(Recorded data)
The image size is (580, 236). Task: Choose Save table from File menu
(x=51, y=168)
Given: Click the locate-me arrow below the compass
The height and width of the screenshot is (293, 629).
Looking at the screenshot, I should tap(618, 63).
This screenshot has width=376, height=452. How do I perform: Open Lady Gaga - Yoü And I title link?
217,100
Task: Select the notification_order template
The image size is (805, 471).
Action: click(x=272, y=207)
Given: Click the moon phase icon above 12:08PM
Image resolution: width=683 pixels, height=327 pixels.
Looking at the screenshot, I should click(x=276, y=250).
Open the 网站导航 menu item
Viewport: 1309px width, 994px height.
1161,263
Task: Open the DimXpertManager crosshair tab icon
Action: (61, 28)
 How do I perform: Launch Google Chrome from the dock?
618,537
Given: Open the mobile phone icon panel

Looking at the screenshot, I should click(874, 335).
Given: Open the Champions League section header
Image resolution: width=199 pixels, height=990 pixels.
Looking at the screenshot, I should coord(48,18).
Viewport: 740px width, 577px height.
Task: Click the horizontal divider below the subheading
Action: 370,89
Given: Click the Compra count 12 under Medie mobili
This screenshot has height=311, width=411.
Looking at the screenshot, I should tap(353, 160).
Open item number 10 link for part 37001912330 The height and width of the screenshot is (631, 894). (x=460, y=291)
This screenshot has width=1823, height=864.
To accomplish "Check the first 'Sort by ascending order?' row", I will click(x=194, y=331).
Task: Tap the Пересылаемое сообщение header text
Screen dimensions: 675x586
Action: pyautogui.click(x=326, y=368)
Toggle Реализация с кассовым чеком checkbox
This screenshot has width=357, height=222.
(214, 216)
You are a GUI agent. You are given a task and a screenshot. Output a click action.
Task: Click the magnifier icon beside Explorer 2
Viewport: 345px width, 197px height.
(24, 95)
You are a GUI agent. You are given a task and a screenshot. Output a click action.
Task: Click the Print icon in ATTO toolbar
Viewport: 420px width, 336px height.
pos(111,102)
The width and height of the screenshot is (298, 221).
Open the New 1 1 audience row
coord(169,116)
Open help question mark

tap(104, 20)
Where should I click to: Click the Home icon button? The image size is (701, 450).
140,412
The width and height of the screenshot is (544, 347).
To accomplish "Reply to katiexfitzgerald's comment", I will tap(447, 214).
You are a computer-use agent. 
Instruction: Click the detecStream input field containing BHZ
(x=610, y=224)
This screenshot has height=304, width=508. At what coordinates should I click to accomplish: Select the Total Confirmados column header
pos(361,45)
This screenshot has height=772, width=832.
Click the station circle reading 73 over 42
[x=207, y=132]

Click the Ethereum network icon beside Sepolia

_THE PROBLEM:_
Set down all of the records shown above once more, exactly.

_TASK OUTPUT:_
The image size is (580, 236). Task: Choose Save table from File menu
(x=51, y=168)
Given: Click the locate-me arrow below the compass
The height and width of the screenshot is (293, 629).
Looking at the screenshot, I should tap(618, 63).
This screenshot has width=376, height=452. How do I perform: Open Lady Gaga - Yoü And I title link?
217,100
Task: Select the notification_order template
The image size is (805, 471).
Action: click(x=272, y=207)
Given: Click the moon phase icon above 12:08PM
Image resolution: width=683 pixels, height=327 pixels.
Looking at the screenshot, I should click(x=276, y=250).
Open the 网站导航 menu item
Viewport: 1309px width, 994px height.
1161,263
Task: Open the DimXpertManager crosshair tab icon
Action: (61, 28)
 How do I perform: Launch Google Chrome from the dock?
618,537
Given: Open the mobile phone icon panel

Looking at the screenshot, I should click(874, 335).
Given: Open the Champions League section header
Image resolution: width=199 pixels, height=990 pixels.
Looking at the screenshot, I should coord(48,18).
Viewport: 740px width, 577px height.
Task: Click the horizontal divider below the subheading
Action: 370,89
Given: Click the Compra count 12 under Medie mobili
This screenshot has height=311, width=411.
Looking at the screenshot, I should tap(353, 160).
Open item number 10 link for part 37001912330 The height and width of the screenshot is (631, 894). (x=460, y=291)
This screenshot has width=1823, height=864.
To accomplish "Check the first 'Sort by ascending order?' row", I will click(x=194, y=331).
Task: Tap the Пересылаемое сообщение header text
Screen dimensions: 675x586
Action: pyautogui.click(x=326, y=368)
Toggle Реализация с кассовым чеком checkbox
This screenshot has width=357, height=222.
(214, 216)
You are a GUI agent. You are given a task and a screenshot. Output a click action.
Task: Click the magnifier icon beside Explorer 2
Viewport: 345px width, 197px height.
(24, 95)
You are a GUI agent. You are given a task and a screenshot. Output a click action.
Task: Click the Print icon in ATTO toolbar
Viewport: 420px width, 336px height.
pos(111,102)
The width and height of the screenshot is (298, 221).
Open the New 1 1 audience row
coord(169,116)
Open help question mark

tap(104, 20)
Where should I click to: Click the Home icon button? The image size is (701, 450).
140,412
The width and height of the screenshot is (544, 347).
To accomplish "Reply to katiexfitzgerald's comment", I will tap(447, 214).
You are a computer-use agent. 
Instruction: Click the detecStream input field containing BHZ
(x=610, y=224)
This screenshot has height=304, width=508. At what coordinates should I click to accomplish: Select the Total Confirmados column header
pos(361,45)
This screenshot has height=772, width=832.
Click the station circle reading 73 over 42
[x=207, y=132]

Click the Ethereum network icon beside Sepolia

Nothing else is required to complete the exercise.